Zip and Unzip files programmatically
Introduction
Recently one of the reader of DotNetBips.com posted a question on the discussion forums about
compressing and decompressing files via code. There is no obvious
answer to this question because C# and VB.NET lack this functionality. However, J#
does have a way to zip and unzip files programmatically. In this
article I am going to explain how this can be achieved. In this
article you will develop a reusable class library that can be used to create,
extract and alter ZIP files. Once developed you can use it in your Windows or
web applications.
Background
In some applications it is needed that files (they may
include documents, XML files or any other type of files) be compressed on the fly
and ZIP file be created. For example, a typical requirement is that users
should be able to select files and selected files should be downloaded as a
single ZIP file on client machine. There is no out of the box solution for this
requirement in C# and VB.NET. Developers often turn to the following
alternatives:
-
Use a third party component
-
Use some open source component
-
Implement ZIP algorithm manually
The first option requires extra licensing cost and many
times developers are reluctant to use third party black box components in their
applications. The second option is certainly attractive as you get the complete
source code of the component. However, licensing, bugs (if any),
upgrades and support are still a big issue there. Finally, the last option
is difficult and requires reasonable efforts from developer's end.
Luckily, J# (which is a part of overall .NET
infrastructure) provides a handy way to compress and decompress files via code.
The advantages of using J# compression features are:
-
J# is a part of overall .NET
infrastructure
-
As J# is provided by Microsoft future upgrades and
support is assured
-
No need to use any third party
component
Considering this it makes sense to use J# features
to compress and decompress files programmatically and that is what I
am going to illustrate.
Creating a class library
We will create a C# class library that will
internally consume J# classes for compressing and decompressing files.
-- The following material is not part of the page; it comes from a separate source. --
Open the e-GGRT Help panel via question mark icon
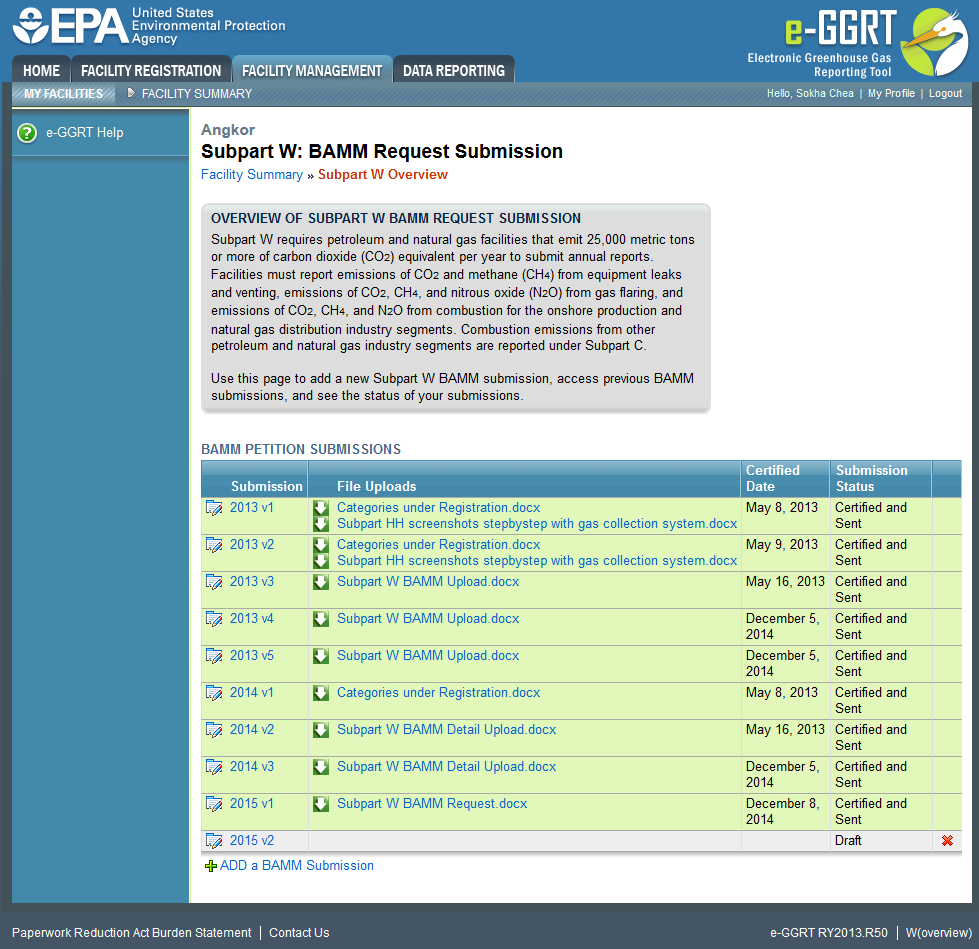(26, 132)
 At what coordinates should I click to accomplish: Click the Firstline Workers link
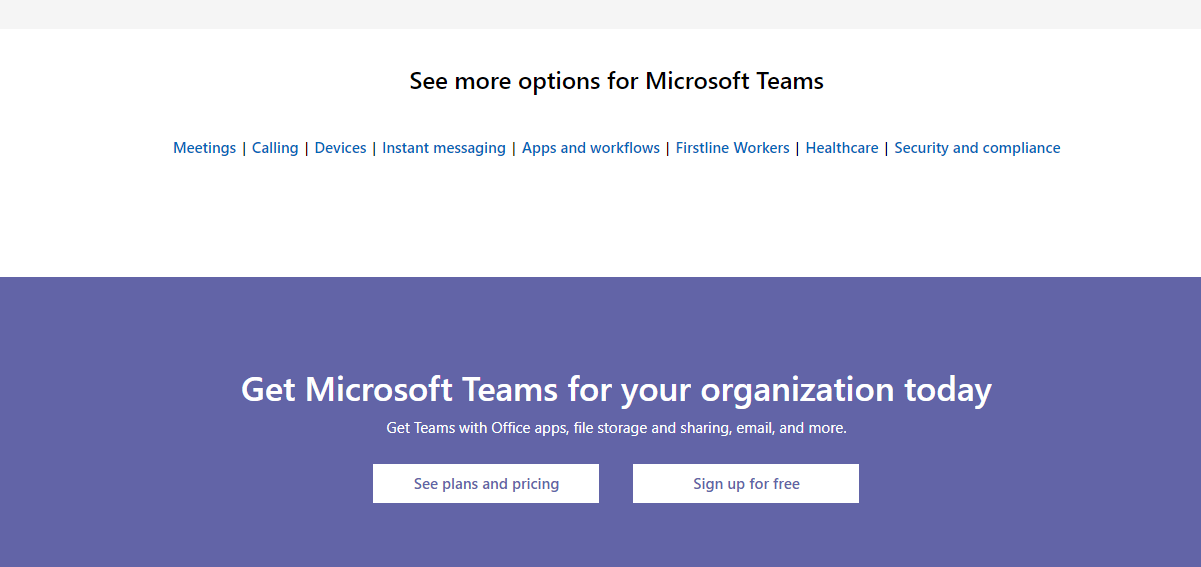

This way
once the library is developed any C# or VB.NET developer can consume it. To
begin with create a new class library project. Add a class to it called
ZipFileHelper. To use J# compression classes you must refer vjslib.dll assembly.
The following figure shows the Add Reference dialog of Visual Studio with this
assembly selected.
Once the reference is added to vjslib.dll, you also need
to import the following namespaces:
-
java.util;
-
java.util.zip;
-
java.io;
The java.util namespace contains some utility classes.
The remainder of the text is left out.